Pose Detection using BlazePose in TensorFlow.js

Human Pose Detection is fascinating as there are endless use cases and opens up the possibility for various kinds of applications which were earlier either difficult to build or required specialized hardware and software.

In this article, I will walk you through the steps required to build a simple JavaScript app that detects human poses using Pose Detection API in TensorFlow.js utilizing the Mediapipe BlazePose model.

1. Overview

Pose Detection API in TensorFlow.js provides a common interface to work with three different models – MoveNet, BlazePose and PoseNet. We will be looking at how to utilize the Mediapipe BlazePose model and build an app that detects human poses in a video in real time.

BlazePose is a single-person model and will return only pose at any point in time. It provides 3 types of models –

lite – smallest model but less accurate
heavy – largest model with high accuracy
full – middle ground between performance and accuracy

Let’s dive into the implementation details.

2. Implementation

We will build a basic ES6 JavaScript app using npm. The source code for this app is present in this Github repo.

2.1 Install the dependencies

To use the BlazePose model, we will first need to select a runtime backend from the two options – Mediapipe and TensorFlow.js. Please check this TensorFlow.js model’s Pose Detection API Readme to understand the advantages of each runtime and their performance analysis.

Here, we will be making use of the TensorFlow.js runtime backend for the BlazePose model.

    npm i @tensorflow-models/pose-detection
    npm i @tensorflow/tfjs-backend-webgl
    npm i @tensorflow/tfjs-converter
    npm i @tensorflow/tfjs-core

2.2 Build the HTML file

Create a new HTML file named index.html. This file will hold the video and canvas element required for this sample application to detect poses on live video using webcam in the browser.

2.3 Build the JavaScript file

Create a new JavaScript file named index.js.

2.3.1 Import the required libraries

Import the below required libraries for pose detection using BlazePose.

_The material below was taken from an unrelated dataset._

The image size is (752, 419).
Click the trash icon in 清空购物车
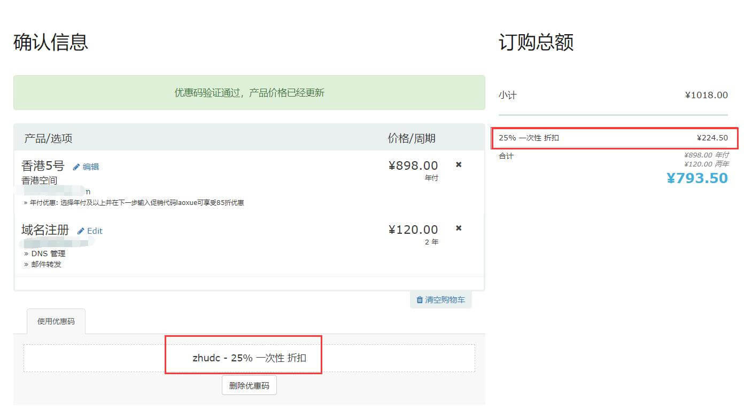tap(420, 300)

import * as poseDetection from '@tensorflow-models/pose-detection';
import '@tensorflow/tfjs-backend-webgl';

2.3.2 Create a detector

Invoke the poseDetection.createDetector() method and pass the model and detector configuration object as input to load and initialize the model.

The poseDetection.SupportedModels enum list consists of three model names – MoveNet, BlazePose and PoseNet. In this example we are selecting the BlazePose model using poseDetection.SupportedModels.BlazePose.

In the detector config, we specify the

runtime as “tfjs”. The other option is “mediapipe”
modelType as “full”. The other options are “lite” and “heavy”

Please refer to the BlazePose TF.js model’s Readme page to understand the complete list of available configuration options.

async function createDetector() {
    model = poseDetection.SupportedModels.BlazePose;
    const detectorConfig = {
        runtime: "tfjs",
        modelType: "full"
    };
    detector = await poseDetection.createDetector(model, detectorConfig);
}

2.3.3 Enable webcam and activate the video

Enable the webcam using navigator.mediaDevices.getUserMedia method and assign the video stream as the source to the video element.

async function activateVideo() {
    if(navigator.mediaDevices.getUserMedia) {
        navigator.mediaDevices.getUserMedia({'video': {
            width: '640',
            height: '480'
        }}).then(stream => {
                video.srcObject = stream;
            })
            .catch(e => {
                console.log("Error occurred while getting the video stream");
            });
    }
    ...
}

Define a callback function to the video.onloadedmetadata event to set the width and height of video and canvas elements. Also, invoke canvasContext.translate and canvasContext.scale inorder to flip the image horizontally in canvas as the image from webcam camera is a mirrored one.

Finally add an event listener to the loadeddata event of the video element and pass predictPoses() function as a callback to it.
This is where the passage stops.